06 maggio 2015

ORSON WELLES: UN UOMO LIBERO

Emanuela Martini


Orson Welles (1915-1985)

Un cane sciolto a Hollywood

Cent’anni fa, il 6 maggio, del 1915, a Kenosha nel Wisconsin, nacque un genio (morto trent’anni fa, il 10 ottobre del 1985 a Hollywood): Orson Welles, il più inventivo, debordante, incontrollabile, insofferente dei registi moderni, imponente interprete shakespeariano prestato al cinema nei panni di giganteschi tiranni («Nel teatro classico» ha detto «c’erano due tipi di attori: quelli che interpretano i re e quelli che no. Io sono uno di quelli che interpretano i re»), un “vecchio zingaro sbrindellato” (come si è definito) in eterno pellegrinaggio attraverso l’America e l’Europa per trovare i soldi necessari per i suoi film. Pochi: appena 14 in quarant’anni di carriera, alcuni dei quali storpiati e rimontati, e molti incompiuti, abbozzati, girati solo in parte.

E dire che a Hollywood era arrivato, nel 1939, dalla porta principale, ventiquattrenne enfant prodige cui la Rko, in un contratto per tre film, aveva concesso libertà assoluta come regista, produttore e sceneggiatore. Come ha detto Welles, nel 1973 in F come falso (il suo penultimo film, sornione, lucido, sui falsari e sull’arte): «Avrei potuto finire in galera... invece sono finito a Hollywood», siglando così il clamoroso exploit radiofonico che nel 1938 lo aveva reso celebre.

La storia è nota. Welles, che da metà degli anni Trenta era una presenza importante del vivacissimo teatro newyorkese, aveva fondato con John Houseman il Mercury Theatre che, nell’estate del 1938, era andato “on air” sulla Cbs. Adattavano per la radio classici popolari, come Dracula, L’isola del tesoro, Oliver Twist, e la sera di Halloween di quell’anno mandarono in onda La guerra dei mondi di H. G. Wells, rielaborata come radiocronaca di un’invasione marziana in atto. La trasmissione era preceduta dalla sigla del Mercury, ma molti degli ascoltatori si sintonizzarono dopo l’inizio e credettero fosse tutto vero, nel Paese scoppiò il panico, i dirigenti della Cbs tentarono di bloccare Welles, che invece restò piantato davanti al microfono fino alla conclusione. Il ritorno pubblicitario fu immenso e Welles finì a Hollywood.

**Voci fornite**

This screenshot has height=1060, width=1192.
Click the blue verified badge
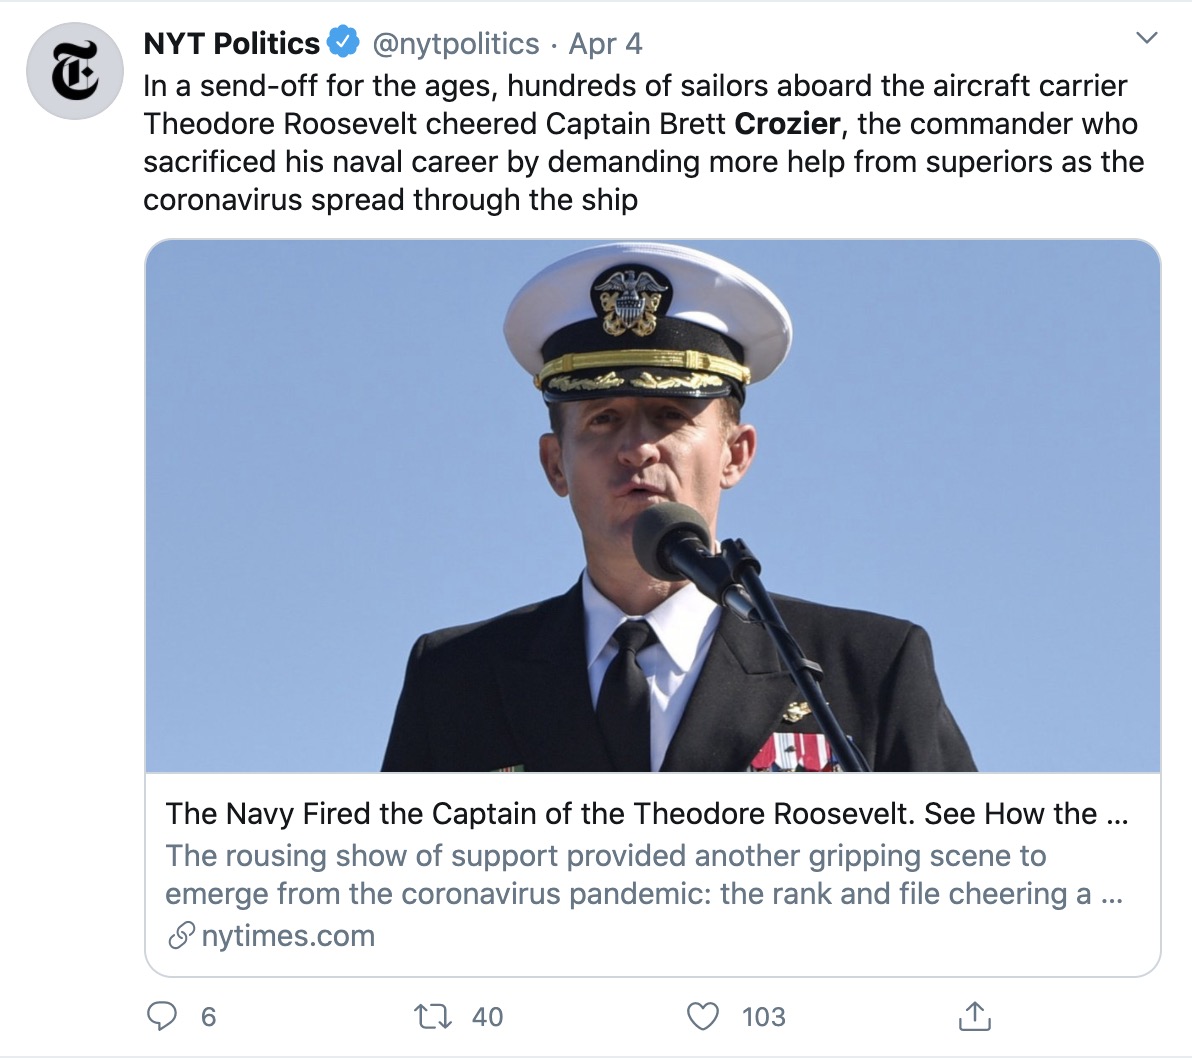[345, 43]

---

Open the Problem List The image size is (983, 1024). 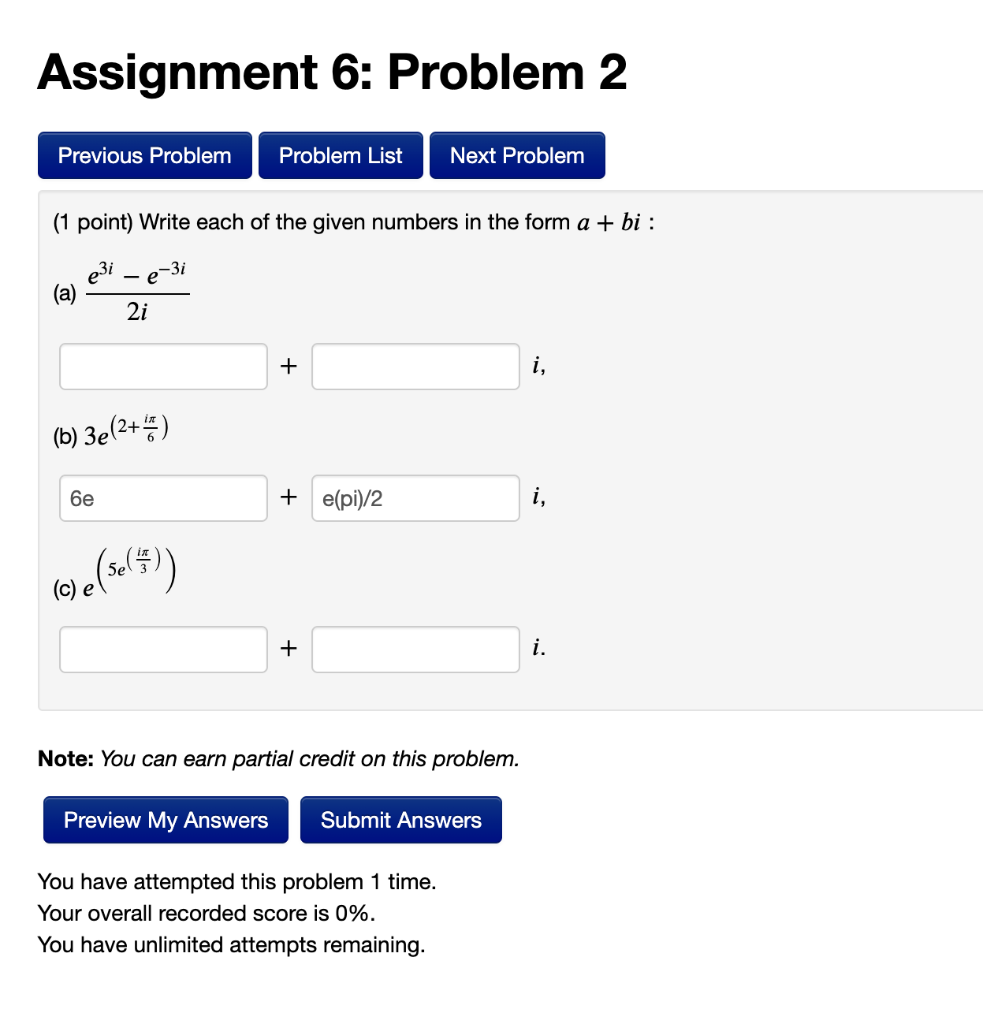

**Compito A**
Elenca tutte le opere che, secondo l'estratto su Orson Welles, il Mercury Theatre adattò per la radio.
**Compito B**
Trascrivi dall'estratto su Orson Welles il passo che comincia con le parole "ORSON WELLES: UN" e si ferma dopo "solo in parte.".

**Risposta A**
Dracula, L'isola del tesoro, Oliver Twist, La guerra dei mondi

**Risposta B**
ORSON WELLES: UN UOMO LIBERO

Emanuela Martini


Orson Welles (1915-1985)

Un cane sciolto a Hollywood

Cent’anni fa, il 6 maggio, del 1915, a Kenosha nel Wisconsin, nacque un genio (morto trent’anni fa, il 10 ottobre del 1985 a Hollywood): Orson Welles, il più inventivo, debordante, incontrollabile, insofferente dei registi moderni, imponente interprete shakespeariano prestato al cinema nei panni di giganteschi tiranni («Nel teatro classico» ha detto «c’erano due tipi di attori: quelli che interpretano i re e quelli che no. Io sono uno di quelli che interpretano i re»), un “vecchio zingaro sbrindellato” (come si è definito) in eterno pellegrinaggio attraverso l’America e l’Europa per trovare i soldi necessari per i suoi film. Pochi: appena 14 in quarant’anni di carriera, alcuni dei quali storpiati e rimontati, e molti incompiuti, abbozzati, girati solo in parte.